__DESCRIPTION OF THE TASK__. For the entries below, repeat exactly each line starting with the one that contains "You are a computer-use agent." and going on through the one that contains "Instruction: Click the", and no others.

[RECORDS SUPPLIED Boundary: Start]

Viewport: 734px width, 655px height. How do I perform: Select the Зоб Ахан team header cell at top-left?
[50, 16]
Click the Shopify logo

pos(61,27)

[RECORDS SUPPLIED Boundary: End]
[RECORDS SUPPLIED Boundary: Start]

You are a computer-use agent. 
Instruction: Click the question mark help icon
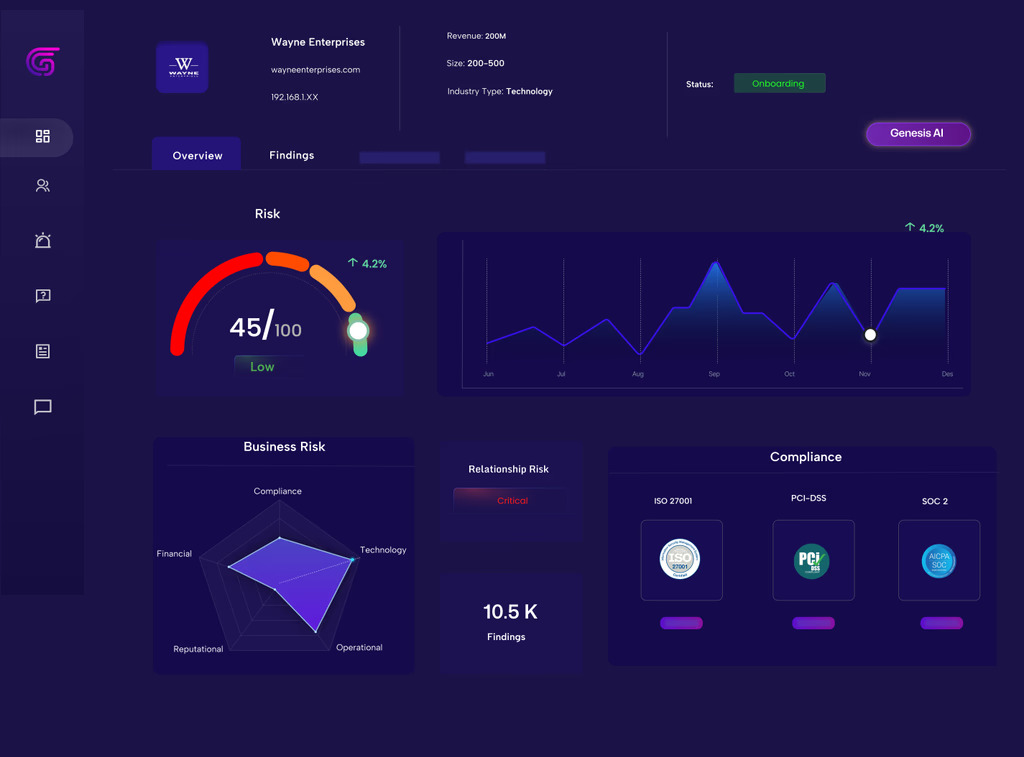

[RECORDS SUPPLIED Boundary: End]

__TASK OUTPUT__.
You are a computer-use agent. 
Instruction: Click the question mark help icon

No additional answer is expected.